Copyright : Greg Rakozy

Prédication du dimanche 27 janvier 2019, par le pasteur Christian Baccuet.

Lecture biblique : Genèse 1,1 à 2,3

 

Dieu vit que cela était bon… C’est un refrain qui rythme le poème de la création, tout au début de la Bible. Chaque soir, après avoir créé la lumière, le ciel, la terre, les plantes, les animaux, l’être humain, Dieu se réjouit. Sa création est belle, harmonieuse, paisible et l’être humain en est responsable. Il voit que cela est bon…

Et nous, voyons que cela est bon ? A force de pollution, de consommation folle, de gestion à court terme de nos économies et de nos politiques, notre climat se dérègle, se réchauffe, approche de zones dangereuses de non-retour dans la modification des grands équilibres naturels et démographiques. L’être humain, pour la première fois dans l’histoire de l’humanité, a le pouvoir de faire basculer les conditions de vie sur terre, avec ce que cela peut enclencher de catastrophes naturelles, de disparition de milliers d’espèces animales, de lieux impossibles à habiter, de déplacements de population et de conflits. Cela n’est vraiment pas bon…

L’écart est grand entre la belle confession de foi du début de la Genèse, qui dit que Dieu est à l’origine de la vie et que cette vie est belle, et le constat de notre folie humaine qui massacre allègrement la planète sans souci du lendemain. Cet écart nous questionne. Mais comment ne pas basculer dans un catastrophisme paralysant, ou dans des remarques morales bas de gamme ? Comment, en sens inverse, ne pas se replier dans un déni confortable, la tête enfoncée dans le sol pour ne pas voir le danger ? Entre ces deux extrêmes la Bible nous apporte des pistes de réflexion fondamentales.
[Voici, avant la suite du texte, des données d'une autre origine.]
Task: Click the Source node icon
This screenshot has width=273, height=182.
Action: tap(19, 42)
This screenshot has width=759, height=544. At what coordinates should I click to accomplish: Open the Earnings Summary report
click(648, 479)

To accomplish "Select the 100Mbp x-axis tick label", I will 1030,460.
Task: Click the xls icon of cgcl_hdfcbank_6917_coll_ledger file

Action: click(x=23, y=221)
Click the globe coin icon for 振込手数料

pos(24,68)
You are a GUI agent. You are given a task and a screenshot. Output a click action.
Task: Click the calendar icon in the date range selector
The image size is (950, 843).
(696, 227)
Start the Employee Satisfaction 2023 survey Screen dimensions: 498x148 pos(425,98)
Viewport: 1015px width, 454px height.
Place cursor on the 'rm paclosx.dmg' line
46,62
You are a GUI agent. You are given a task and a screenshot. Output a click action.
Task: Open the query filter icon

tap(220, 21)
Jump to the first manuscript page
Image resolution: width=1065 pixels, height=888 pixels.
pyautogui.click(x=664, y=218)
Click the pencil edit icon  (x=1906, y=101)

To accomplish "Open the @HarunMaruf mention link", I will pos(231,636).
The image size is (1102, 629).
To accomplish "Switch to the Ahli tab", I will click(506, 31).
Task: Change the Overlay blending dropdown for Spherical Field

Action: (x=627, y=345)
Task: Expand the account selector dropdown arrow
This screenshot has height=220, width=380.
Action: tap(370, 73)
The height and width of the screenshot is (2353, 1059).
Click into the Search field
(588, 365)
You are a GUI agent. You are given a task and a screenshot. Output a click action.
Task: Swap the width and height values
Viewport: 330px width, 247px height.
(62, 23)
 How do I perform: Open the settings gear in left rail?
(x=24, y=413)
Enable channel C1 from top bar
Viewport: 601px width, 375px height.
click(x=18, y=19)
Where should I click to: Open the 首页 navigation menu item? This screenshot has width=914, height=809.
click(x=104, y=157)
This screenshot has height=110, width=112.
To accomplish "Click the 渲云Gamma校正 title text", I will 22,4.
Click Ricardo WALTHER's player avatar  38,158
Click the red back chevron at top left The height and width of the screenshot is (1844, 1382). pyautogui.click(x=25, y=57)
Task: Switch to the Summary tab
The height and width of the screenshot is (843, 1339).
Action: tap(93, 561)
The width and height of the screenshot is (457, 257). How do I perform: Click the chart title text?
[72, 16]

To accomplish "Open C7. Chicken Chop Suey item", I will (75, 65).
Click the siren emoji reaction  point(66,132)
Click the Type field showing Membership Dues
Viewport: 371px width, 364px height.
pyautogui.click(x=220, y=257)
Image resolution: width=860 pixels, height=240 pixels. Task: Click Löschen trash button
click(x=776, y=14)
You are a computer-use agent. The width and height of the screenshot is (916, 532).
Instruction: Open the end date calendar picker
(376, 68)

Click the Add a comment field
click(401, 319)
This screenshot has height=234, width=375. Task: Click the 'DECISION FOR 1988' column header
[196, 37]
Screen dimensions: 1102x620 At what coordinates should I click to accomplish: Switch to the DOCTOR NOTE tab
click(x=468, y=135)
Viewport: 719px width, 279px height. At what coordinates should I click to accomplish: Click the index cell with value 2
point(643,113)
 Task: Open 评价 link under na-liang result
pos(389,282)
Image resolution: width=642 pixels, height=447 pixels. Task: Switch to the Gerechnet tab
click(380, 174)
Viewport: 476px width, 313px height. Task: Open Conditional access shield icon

Pendant cinq semaines, Andreas et moi vous proposons de cheminer dans cette question de notre place sur cette terre, au sein de la création, de notre responsabilité, notre foi, nos engagements, nos gestes concrets. Pas pour dérouler un programme d’actions, mais pour réfléchir ensemble à ce que notre foi peut avoir de résonnance avec ce qui est le défi le plus grand que notre humanité n’a jamais eu, et qui est le défi de notre génération. Bien sûr, nous ne ferons pas le tour complet de la question ! Mais nous cheminerons ensemble dans cinq dimensions qui nous ont parues essentielles. Dimanche prochain : de l’alliance oubliée à l’alliance renouvelée, où comment le récit de Noé et du déluge pose notre responsabilité face à l’avenir. Le 10 février : du jardin à la ville, où comment nature et civilisation, responsabilité écologique et engagement social se rencontrent. Le 17 février : de l’être humain aux autres vivants, où comment la question du salut ne concerne pas que les êtres humains mais toute la création, les animaux, les plantes. Enfin, le 24 février : de l’action à la contemplation, où comment la spiritualité nous libère pour mieux agir. Aujourd’hui, à partir du premier chapitre de la Bible : de l’univers à l’être humain, où la question de notre place sur cette terre.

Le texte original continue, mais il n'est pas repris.